Meanwhile, the US Food and Drug Commissioner Stephen Hahn said some studies "suggest a benefit" to using the drug on COVID-19, despite the fact that the government agency issued guidance stating the use of the drug should be avoided unless it's being studied in a clinical trial or for hospital use. In a radio interview, Hahn reiterated the fact that doctors are free to prescribe the drug "off label," and that the FDA "does not regulate the practice of medicine." 

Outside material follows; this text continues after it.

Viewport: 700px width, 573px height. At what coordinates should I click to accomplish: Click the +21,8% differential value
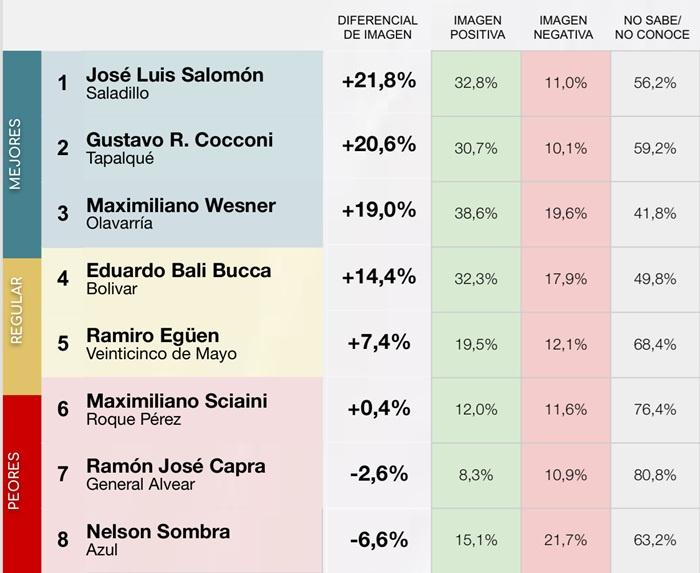[x=378, y=82]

Dr. Tom Rogers is one of those physicians who prescribe hydroxychloroquine to his COVID-19 patients. He told CBN News he personally has found the drug to be a "highly effective" way to treat the virus, provided the drug is prescribed in the early stages of the disease and is combined with the antibiotic azithromycin and a zinc supplement.
 
"It's a very controversial, kind of 'Trump drug'," he told CBN News. "There were initially a bunch of studies that said it worked, and then the powers that be came out with some other studies that said it didn't work. But there are many, many studies and many doctors who I've talked to personally, on the front lines that use it all the time and it works."

He continued, "You have to use it very early," he said. "The studies that said it didn't work, those were hospitalized patients that were very sick." 

He said possible negative consequences of taking hydroxychloroquine are over-blown. "They're claiming it causes cardiac arrhythmia, which is rare," he says. "I've never seen that. I've talked to rheumatologists who've used it for decades, they've never seen it."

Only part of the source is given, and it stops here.